Tentunya apa yang masyarakat tak perlu panik dengan kondisi saat ini. Dia meminta warga mengikuti imbauan pemerintah guna keselamatan bersama. Warga sebaiknya tetap tinggal di rumah, bahkan melaksanakan ibadah di rumah selama wabah melanda pun dibolehkan. Masyarakat sebisa mungkin tidak melakukan mudik sesuai imbauan pemerintah. Kami juga mendukung rencana kebijakan untuk berikan insentif kepada masyarakat yang tidak mudik agar dapat merayakan lebaran 2021.

Kedua, selalu mengajarkan atau mengedukasi untuk hidup sehat ketika di kampung. Salah satu untuk memakai masker, cuci tangan dengan sabun/hand sanitizer, social distancing, dan juga phsycal distancing. Mengapa ini penting untuk disampaing kepada warga kampung? Karena Covid-19 memiliki penularan melalui kerumunan dan juga kontak seasama individu. Padahal, saat mudik tentu akan bersentuhan dengan banyak orang. Pada posisi inilah potensi Covid-19 akan mengalami penyebaran. Tradisi mudik tentunya dapat memberikan implikasi yang positif terhadap peradaban masyarakat desa terlebih pada pola pikir, perilaku, dan juga kepribadian khususnya cara hidup sehat dan mengatasi Covid-19.

Ketiga, mudik sebagai sebuah realitas sosial budaya dalam masyarakat tentunya bukanlah sesuatu yang tanda dasar. Artinya, fenomena mudik adalah sebuah potret budaya yang perlu disikapi secara jernih. Mudik bukan semata-mata karena momentum perayaan Idul Fitri atau hari lebaran semata. Hari Raya Idul Fitri adalah medium untuk mempertemukan kembali “kefitrahan’ atau kesucian diantara manusia. Namun, di tengah Covid-19 pilihan mudik ke kampung halaman justru harus dimaknai bukan pilihan utama.

Saat merebaknya Covid-19 kesehatan harus menjadi pilihan utama daripada memberikan dampak negatif bagi kesehatan di kampung halaman. Mudik atau tidak pada momen hari raya idul fitri harus harus disikapi secara jernih. Memutus mata rantai penyebaran lebih penting daripada sekedar romatisme masa lalu pada kampung halaman.

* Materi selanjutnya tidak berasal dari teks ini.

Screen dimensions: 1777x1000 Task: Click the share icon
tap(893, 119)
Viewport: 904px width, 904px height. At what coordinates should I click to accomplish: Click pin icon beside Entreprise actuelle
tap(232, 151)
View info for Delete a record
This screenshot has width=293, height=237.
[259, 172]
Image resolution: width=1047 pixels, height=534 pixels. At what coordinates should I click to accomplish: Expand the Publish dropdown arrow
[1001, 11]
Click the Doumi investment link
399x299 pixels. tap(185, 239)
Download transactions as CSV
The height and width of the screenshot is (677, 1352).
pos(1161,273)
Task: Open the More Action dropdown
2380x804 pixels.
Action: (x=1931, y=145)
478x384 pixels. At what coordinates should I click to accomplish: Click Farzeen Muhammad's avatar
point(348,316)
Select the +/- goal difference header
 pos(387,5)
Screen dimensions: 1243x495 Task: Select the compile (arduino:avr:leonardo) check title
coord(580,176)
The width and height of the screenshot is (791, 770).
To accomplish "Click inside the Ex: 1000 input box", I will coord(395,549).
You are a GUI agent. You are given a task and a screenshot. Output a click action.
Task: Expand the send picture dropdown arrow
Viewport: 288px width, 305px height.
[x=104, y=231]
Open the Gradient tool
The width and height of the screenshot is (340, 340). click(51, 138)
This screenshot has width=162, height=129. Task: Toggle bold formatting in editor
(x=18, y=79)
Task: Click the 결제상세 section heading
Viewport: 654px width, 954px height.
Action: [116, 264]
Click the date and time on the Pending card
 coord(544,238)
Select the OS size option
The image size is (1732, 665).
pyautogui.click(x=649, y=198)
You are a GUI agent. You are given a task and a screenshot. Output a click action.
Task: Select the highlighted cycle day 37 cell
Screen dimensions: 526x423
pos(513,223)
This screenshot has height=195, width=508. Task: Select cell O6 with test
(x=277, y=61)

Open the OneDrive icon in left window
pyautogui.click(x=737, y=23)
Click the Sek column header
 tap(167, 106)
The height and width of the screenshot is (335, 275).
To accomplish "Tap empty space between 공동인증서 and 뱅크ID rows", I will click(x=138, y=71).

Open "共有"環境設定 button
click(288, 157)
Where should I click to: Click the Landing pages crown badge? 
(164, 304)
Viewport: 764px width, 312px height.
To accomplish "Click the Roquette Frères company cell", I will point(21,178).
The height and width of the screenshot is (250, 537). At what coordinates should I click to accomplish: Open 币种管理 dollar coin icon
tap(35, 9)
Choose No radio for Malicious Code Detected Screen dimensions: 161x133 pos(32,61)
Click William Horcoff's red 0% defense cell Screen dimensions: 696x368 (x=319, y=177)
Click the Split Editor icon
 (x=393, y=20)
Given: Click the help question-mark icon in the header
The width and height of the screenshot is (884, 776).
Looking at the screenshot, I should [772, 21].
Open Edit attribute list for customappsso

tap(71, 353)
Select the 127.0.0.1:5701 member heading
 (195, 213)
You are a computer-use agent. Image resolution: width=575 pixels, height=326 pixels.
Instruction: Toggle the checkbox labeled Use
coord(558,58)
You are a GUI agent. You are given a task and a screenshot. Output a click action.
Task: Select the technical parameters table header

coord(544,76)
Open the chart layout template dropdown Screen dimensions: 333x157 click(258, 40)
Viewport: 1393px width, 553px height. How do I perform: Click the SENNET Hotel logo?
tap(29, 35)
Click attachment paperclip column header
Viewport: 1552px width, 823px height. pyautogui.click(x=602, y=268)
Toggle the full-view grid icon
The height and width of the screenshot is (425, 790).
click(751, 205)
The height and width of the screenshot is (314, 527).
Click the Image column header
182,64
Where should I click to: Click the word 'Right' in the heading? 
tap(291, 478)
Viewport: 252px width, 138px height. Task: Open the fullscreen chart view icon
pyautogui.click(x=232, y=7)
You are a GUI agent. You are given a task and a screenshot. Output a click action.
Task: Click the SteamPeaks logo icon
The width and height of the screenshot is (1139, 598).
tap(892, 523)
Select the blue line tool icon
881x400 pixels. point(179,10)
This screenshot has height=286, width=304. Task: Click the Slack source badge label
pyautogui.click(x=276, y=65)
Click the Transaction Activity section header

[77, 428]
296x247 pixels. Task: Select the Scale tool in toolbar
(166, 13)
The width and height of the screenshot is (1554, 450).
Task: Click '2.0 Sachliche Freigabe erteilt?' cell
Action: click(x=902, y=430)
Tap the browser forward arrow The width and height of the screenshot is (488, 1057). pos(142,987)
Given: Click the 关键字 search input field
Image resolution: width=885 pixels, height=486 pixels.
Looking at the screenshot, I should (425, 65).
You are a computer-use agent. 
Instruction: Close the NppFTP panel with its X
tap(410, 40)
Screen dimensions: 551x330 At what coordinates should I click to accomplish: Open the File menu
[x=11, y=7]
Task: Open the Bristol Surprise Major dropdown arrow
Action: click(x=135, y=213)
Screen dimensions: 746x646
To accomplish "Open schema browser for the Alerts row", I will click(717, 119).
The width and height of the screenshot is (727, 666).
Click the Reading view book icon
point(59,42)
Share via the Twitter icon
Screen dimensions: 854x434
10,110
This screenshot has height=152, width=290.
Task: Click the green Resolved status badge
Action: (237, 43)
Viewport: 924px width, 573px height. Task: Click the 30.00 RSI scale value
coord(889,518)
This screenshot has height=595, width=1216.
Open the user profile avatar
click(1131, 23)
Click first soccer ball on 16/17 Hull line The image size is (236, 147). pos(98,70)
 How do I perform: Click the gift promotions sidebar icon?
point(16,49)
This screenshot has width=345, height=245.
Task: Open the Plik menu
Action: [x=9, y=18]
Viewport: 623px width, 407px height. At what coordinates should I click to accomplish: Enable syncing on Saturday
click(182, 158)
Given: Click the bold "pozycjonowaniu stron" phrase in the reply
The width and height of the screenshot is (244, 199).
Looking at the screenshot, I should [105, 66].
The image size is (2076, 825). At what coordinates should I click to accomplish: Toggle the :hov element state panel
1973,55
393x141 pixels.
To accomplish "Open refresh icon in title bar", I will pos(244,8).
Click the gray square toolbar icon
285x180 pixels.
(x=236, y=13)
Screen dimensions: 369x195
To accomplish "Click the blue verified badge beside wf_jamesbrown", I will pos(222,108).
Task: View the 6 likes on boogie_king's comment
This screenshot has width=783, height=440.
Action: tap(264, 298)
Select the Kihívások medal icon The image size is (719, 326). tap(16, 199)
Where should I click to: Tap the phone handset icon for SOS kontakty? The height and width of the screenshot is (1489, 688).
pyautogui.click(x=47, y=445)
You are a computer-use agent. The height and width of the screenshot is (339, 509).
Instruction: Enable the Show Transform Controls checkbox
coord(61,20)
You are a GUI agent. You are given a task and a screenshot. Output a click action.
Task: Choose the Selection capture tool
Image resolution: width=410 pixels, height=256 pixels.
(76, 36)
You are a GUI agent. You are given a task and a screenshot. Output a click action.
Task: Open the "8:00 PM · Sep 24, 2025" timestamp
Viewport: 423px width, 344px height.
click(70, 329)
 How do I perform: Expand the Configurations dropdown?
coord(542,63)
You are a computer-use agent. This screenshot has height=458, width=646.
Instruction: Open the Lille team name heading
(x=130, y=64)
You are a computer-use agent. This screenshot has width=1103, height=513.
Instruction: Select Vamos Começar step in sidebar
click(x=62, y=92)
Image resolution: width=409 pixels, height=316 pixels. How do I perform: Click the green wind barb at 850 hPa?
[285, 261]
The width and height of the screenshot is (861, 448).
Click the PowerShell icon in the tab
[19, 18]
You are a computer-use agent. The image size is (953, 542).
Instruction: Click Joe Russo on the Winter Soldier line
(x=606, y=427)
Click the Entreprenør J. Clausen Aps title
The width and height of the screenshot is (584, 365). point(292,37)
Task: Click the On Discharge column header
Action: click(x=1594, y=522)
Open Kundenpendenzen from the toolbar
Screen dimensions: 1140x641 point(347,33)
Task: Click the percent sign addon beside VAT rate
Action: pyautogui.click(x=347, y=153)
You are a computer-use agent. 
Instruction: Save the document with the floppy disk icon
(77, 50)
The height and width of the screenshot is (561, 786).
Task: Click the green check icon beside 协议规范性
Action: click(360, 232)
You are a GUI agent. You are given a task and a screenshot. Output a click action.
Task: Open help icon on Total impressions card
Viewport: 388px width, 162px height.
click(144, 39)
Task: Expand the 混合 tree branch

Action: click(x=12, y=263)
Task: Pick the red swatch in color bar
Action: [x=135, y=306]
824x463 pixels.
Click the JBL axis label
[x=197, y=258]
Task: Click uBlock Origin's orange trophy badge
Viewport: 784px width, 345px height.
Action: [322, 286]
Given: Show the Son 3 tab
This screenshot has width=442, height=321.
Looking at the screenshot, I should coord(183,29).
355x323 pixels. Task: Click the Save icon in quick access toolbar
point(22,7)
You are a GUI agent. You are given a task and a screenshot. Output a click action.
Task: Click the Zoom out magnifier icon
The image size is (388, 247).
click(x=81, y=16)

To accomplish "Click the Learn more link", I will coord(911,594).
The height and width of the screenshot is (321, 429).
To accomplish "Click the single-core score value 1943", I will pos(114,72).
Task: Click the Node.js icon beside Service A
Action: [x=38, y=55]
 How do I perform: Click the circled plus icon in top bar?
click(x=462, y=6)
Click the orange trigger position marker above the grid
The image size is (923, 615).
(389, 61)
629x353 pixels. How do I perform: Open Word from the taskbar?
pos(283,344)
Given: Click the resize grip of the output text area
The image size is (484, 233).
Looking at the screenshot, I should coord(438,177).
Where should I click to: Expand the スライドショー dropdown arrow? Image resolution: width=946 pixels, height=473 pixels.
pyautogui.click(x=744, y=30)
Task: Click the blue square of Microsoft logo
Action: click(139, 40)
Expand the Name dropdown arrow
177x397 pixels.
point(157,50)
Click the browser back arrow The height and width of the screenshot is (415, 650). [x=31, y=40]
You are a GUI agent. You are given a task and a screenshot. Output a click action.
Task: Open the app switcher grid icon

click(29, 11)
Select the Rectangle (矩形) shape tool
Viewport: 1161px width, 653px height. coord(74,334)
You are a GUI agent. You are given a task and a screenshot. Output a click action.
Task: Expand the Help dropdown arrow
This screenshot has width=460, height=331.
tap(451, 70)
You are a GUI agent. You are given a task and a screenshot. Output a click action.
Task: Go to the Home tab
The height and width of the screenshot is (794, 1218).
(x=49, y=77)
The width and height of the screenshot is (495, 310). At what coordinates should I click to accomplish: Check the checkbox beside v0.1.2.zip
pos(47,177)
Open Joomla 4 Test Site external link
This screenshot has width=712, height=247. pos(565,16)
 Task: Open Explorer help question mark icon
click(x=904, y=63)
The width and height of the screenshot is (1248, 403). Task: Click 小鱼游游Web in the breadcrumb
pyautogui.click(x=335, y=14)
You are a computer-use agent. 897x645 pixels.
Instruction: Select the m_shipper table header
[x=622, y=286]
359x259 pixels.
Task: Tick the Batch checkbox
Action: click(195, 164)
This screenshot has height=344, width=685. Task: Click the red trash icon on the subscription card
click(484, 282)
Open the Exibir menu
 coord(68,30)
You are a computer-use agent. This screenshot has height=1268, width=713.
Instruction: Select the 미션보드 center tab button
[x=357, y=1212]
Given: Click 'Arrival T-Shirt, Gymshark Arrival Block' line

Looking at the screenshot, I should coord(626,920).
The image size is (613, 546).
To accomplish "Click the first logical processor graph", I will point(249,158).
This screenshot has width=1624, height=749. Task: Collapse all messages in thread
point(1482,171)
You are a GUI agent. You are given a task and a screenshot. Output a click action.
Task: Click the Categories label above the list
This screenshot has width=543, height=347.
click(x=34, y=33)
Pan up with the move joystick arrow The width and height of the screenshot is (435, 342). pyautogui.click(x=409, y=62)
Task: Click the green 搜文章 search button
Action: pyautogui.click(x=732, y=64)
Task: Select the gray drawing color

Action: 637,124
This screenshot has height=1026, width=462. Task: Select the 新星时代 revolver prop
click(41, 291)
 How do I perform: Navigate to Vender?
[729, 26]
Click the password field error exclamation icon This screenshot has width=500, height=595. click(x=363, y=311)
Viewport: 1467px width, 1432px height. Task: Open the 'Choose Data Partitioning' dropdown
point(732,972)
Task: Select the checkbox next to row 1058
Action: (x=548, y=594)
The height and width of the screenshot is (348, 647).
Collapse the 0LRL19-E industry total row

Nah, berakhirnya pandemi Covid-19 ini tentunya akan berpulang kepada kepatuhan masyarakat untuk mengikuti anjuran pemerintah dan protokol kesehatan. Seluruh elemen masyarakat harus ikut bertanggung jawab dalam meminimalisasi dampak penyebaran Covid-19 di tengah masyarakat. Imbauan untuk di rumah belajar dan bekerja harus benar benar menjadi pilihan utama. Pilihan memakai masker, cuci tangan dengan sabun, jagak jarak secara sosial dan fisik akan lebih mulia daripada hanya untuk mudik sebatas romantisme masa lalu. Oleh karena itu, sikap tegas pemerintah terkait pembatasan atau larangan mudik harus menjadi bagian penting agar masyarakat selalu sehat dan pandemi segera berakhir.